GALE MetricsMaTr 2008 and 2010 Evaluation data
==============================================

This package contains the GALE portions of the evaluation data used in NIST's
Metrics for Machine Translation (MetricsMaTr) 2008 and 2010 evaluations.

This consists of GALE phase 2 and phase 2.5 Arabic-to-English and 
Chinese-to-English source data, reference translations, machine translations, 
and associated human assessments in the following genres:

BC (broadcast conversation)
BN (broadcast news)
NW (newswire)
WB (web data)


Included human assessments
--------------------------

Adequacy7:
For a given segment, judges selected a point on a 7-point scale (with 7 being 
the best score) to answer the question of how much of hte meaning expressed in 
the reference translation was also expressed in the system translation.  
Segments were presented in the order in which they appeared in the document.  
Each segment was assessed by two judges.
The Adequacy7 scores represent the average of all judges' scores for a given 
segment.  For document and system level values, an average of the segment 
level scores weighted by the number of reference tokens was used.

Adequacy Yes/No:
As a follow-up question to the Adequacy7 question, judges made a binary yes/no 
decision about whether the system translation for the given segment meant 
essentially the same as the reference translation.  Each segment was assessed 
by two judges.
The AdequacyYN scores represent the ratio of the number of "Yes" judgments for 
a given segment, to the total number of judgments, across all judges.  Counts 
were aggregated to obtain document and system level ratios.

Preference:
Judges selected their preference between two candidate translations when 
compared to a human reference translation.  Judges were presented with all 
possible pair-wise comparisons for a given segment, with segments being 
presented in the order in which they appeared in the document and with the 
order of system comparisons appearing randomly.  Judges could select a 
preference for one of the two system translations, or they could choose no 
preference when the translations were equally good or equally bad.  Each 
possible pairwise comparison of each segment was assessed by at least one 
judge.
The target Preference scores represent the number of times a given system 
segment was preferred, divided by the total number of comparisons involving 
the system. Counts were aggregated to obtain document and system level ratios.

HTER (Human Targeted Edit Rate):
For the HTER annotations, a human assessor compared a system translation to a 
reference translation, and edited the system translation such that it would 
have the same meaning as the reference translation. This was emphasized to be 
done with as few edits as possible.

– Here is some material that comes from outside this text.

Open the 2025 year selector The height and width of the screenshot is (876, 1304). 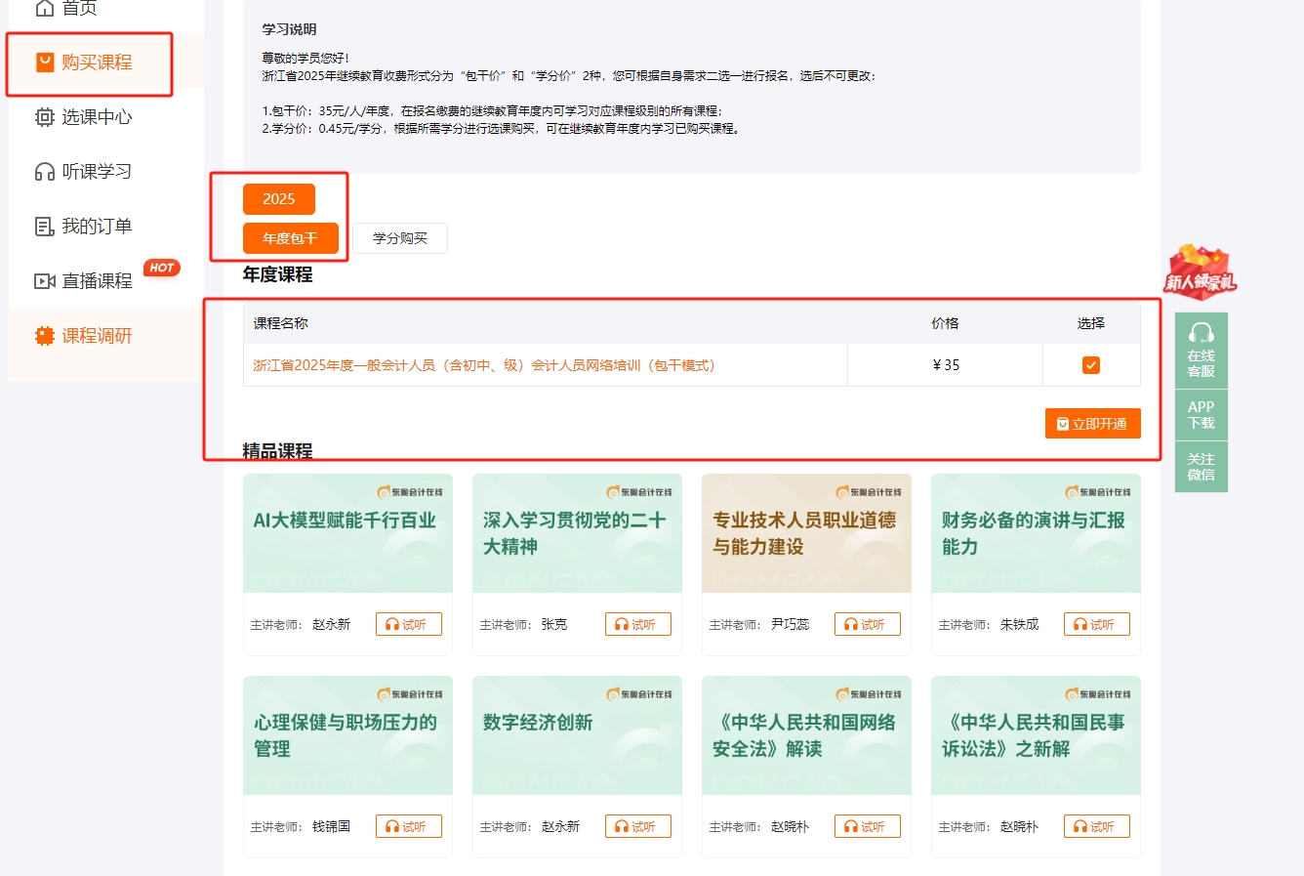point(279,198)
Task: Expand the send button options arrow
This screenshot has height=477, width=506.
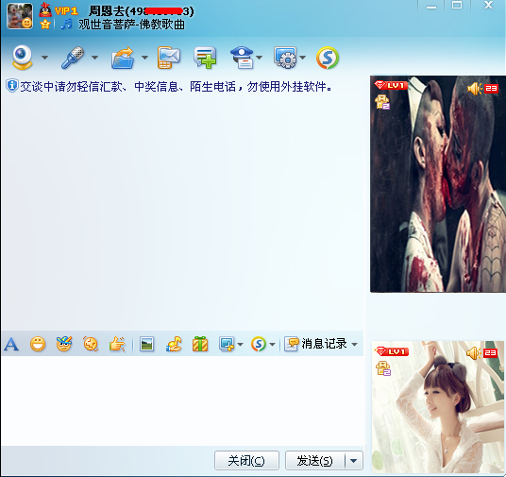Action: click(x=354, y=461)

The number of needed edits (insertions, 
deletions, substitutions, and shifts) was then measured automatically using 
Snover et al.'s (2006) TER (Translation Edit Rate) measure, version 
tercom.7.25, for the segment-level scores.  Document- and system-level scores 
are unweighted averages of segment-level scores (NOTE: different from the 
calcuation used on the original MetricsMaTr set).


Package contents
----------------

./README.txt: this file

./mteval-xml-v1.5.dtd: the NIST MT XML DTD that the source, system, and 
reference translations comply with

./NISTMetricsMaTr10EvalPlan.pdf: the MetricsMaTr10 Evaluation plan

The directories containing the source data, system translations, reference 
translations, and human assessments 
(GALEPHASE/Sourcelanguage-TargetLanguage/GENRE):

./GALEP2/Arabic-English/NW/ (22 documents,  207 segments)
./GALEP2/Arabic-English/WB/ (23 documents,  262 segments)
./GALEP2/Chinese-English/NW/ (25 documents, 183 segments)
./GALEP2/Chinese-English/WB/ (22 documents, 209 segments)
./GALEP25/Arabic-English/BN/ (15 documents,  159 segments)
./GALEP25/Chinese-English/BC/ (21 documents, 267 segments)
./GALEP25/Chinese-English/BN/ (21 documents, 221 segments)

Each bottom-level directory contains:

source.xml: the source data
system.xml: the system translations (3 systems)
reference.xml: the reference translation (1 reference)

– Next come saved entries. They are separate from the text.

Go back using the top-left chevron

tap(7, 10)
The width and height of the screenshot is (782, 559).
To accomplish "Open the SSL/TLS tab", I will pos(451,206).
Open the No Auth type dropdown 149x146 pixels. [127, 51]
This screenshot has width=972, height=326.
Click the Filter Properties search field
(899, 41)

The following raw (non-consolidated, in case of multiple judgments per segment 
and translation) human assessment scores:

Adequacy.csv (containing both Adequacy7 and AdequacyYN judgments)
Preferences.csv (a score "3" indicates a "no preference" judgment)

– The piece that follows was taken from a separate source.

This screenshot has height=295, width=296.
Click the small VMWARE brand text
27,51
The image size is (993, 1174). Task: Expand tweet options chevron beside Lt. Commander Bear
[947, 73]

The following target_<assessmentType>-[seg|doc|sys].scr files, which contain 
consolidated human judgment scores (in case of multiple judgments) for the 
segment, document, and system level:

target_Adequacy7Average-doc.scr
target_Adequacy7Average-seg.scr
target_Adequacy7Average-sys.scr
target_AdequacyYNRatio-doc.scr
target_AdequacyYNRatio-seg.scr
target_AdequacyYNRatio-sys.scr
target_HTER-doc.scr
target_HTER-seg.scr
target_HTER-sys.scr
target_Preferences-doc.scr
target_Preferences-seg.scr
target_Preferences-sys.scr

The target human assessment files contain tab-separated information in the 
following fields:
for segment level scores:
testSetId systemId documentId segmentId score
for document level scores:
testSetId systemId documentId score
for system level scores:
testSetId systemId score